I hear where your coming from. I think we are getting lost in the weeds with the word "wick" capillary action. I disagree on a few points from my experience. The weave of the fabrics has alot to do with the "wicking proccess" proper materials will absorb small amounts of mousture as your body heat pushes it through the fabric to the next layer... I have personally fell into creaks and been soaked head to toe. In this situation of you dont have those layers that "wick" your f$cked. I put on my pack and my puffy and started hiking. The base starts to dry as your mid layer "wicks" the moisture from your base layer.
2 types of insulation.. static (down)and active (fleece, Wool).
Also we forget wool has antimicrobial properties as well . The base layes job is also order managemet ....

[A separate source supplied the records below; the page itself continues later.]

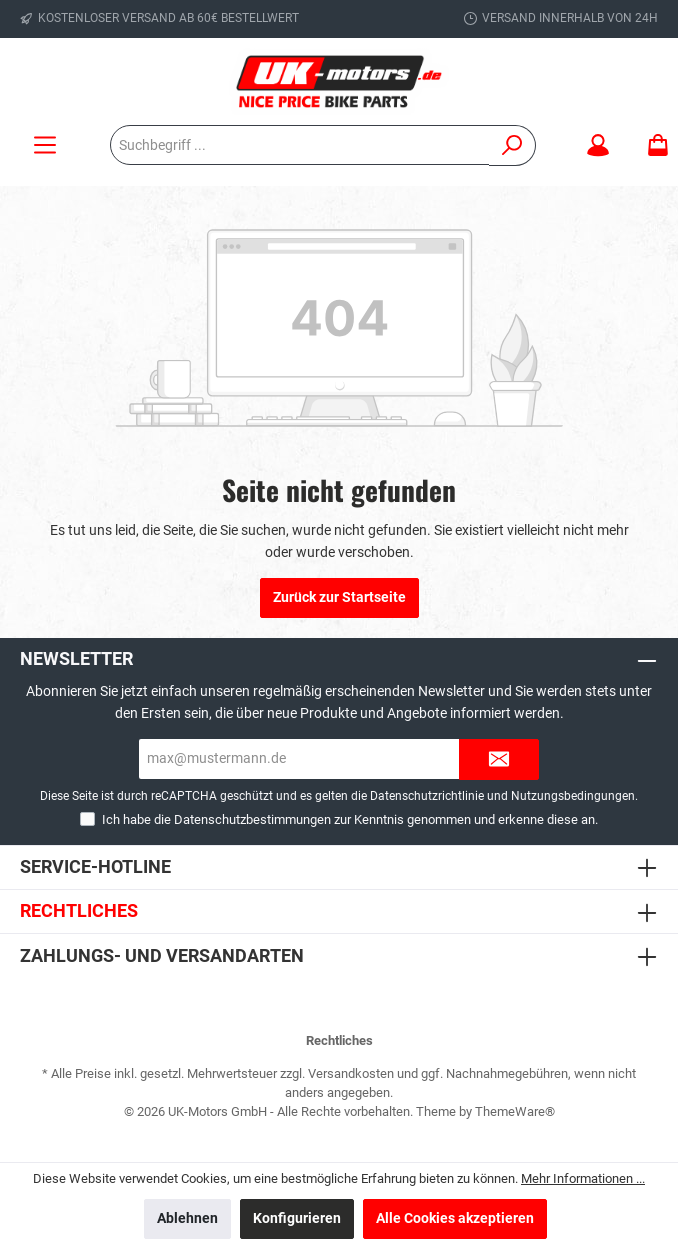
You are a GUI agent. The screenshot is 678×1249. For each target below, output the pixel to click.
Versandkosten (351, 1073)
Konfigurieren (297, 1218)
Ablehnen (187, 1218)
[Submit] (499, 759)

Thanks for commenting - all good points.
I punched through ice on this trip th-cam.com/video/SiwOfRkrFxA/w-d-xo.html and got soaked. Really long video .... :(
The modern fabrics work definitely work and I'm a huge fan of grid fleece which perform because of the material properties and weave structure. Those air pockets are very effective. Remember the old Lifa base layers? No structure and they were unpleasant. Sure they dried faster than cotton, but I still felt cold wearing them.
My main gripe is the marketing, it really is made up BS. Is my back of the envelope hypothesis 100% correct? Maybe not, but I did work in cellulose research for 10 years so I have a bit of an understanding on that topic.
@@KaneDoesOutdoors Right on man, I'll check it out🤙
A complete nonsense you speak. You fail to grab basic terms and their usefulness - such as wicking.
meh. Can't agree with this perspective. Couldn't get past 5:41
You’re allowed to disagree 😉
Dude, no one needs all the science and the breakdown about cellulose and blah blah blah
🤷♂️
Dude, your comment is way more useless than the way you perceive the information.
False, I loved it! I was basically planning on clicking off when there was no b-roll, but I got sucked into the science of it.